PALO ALTO, Calif., Sept. 24 (UPI) — Biometric systems that recognize individuals based on fingerprints, palm prints, or voice or face recognition are “inherently fallible,” a U.S. report says.
A report by the National Research Council says no single identifying trait has been found that is stable and distinctive across all groups, and that to strengthen the science and improve system effectiveness, additional research is needed at virtually all levels of design and operation, a National Academy of Sciences release said Friday.
“For nearly 50 years, the promise of biometrics has outpaced the application of the technology,” study chairman Joseph N. Pato at Hewlett-Packard’s HP Laboratories in Palo Alto, Calif., said.

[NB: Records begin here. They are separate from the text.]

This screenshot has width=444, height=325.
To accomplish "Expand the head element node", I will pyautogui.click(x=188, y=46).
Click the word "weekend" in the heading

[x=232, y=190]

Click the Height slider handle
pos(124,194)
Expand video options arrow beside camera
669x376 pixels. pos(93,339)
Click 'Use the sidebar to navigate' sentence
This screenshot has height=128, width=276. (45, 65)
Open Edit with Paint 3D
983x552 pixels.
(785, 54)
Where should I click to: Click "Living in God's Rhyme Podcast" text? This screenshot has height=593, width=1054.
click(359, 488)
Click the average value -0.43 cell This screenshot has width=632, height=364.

“While some biometric systems can be effective for specific tasks, they are not nearly as infallible as their depiction in popular culture might suggest. Bolstering the science is essential to gain a complete understanding of the strengths and limitations of these systems.”

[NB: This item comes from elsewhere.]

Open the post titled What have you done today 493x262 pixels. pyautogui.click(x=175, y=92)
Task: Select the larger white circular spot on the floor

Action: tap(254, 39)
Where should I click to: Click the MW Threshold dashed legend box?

Biometric systems are increasingly used to regulate access to facilities, information, and other rights or benefits, but questions remain about their effectiveness, the report said.
A person’s biometric characteristics may vary over the individual’s lifetime due to age, stress, disease or other factors, possibly leading to a high false-alarm rate.
And effectiveness depends as much on the competence of human operators as it does on the underlying technology and engineering, the report concluded.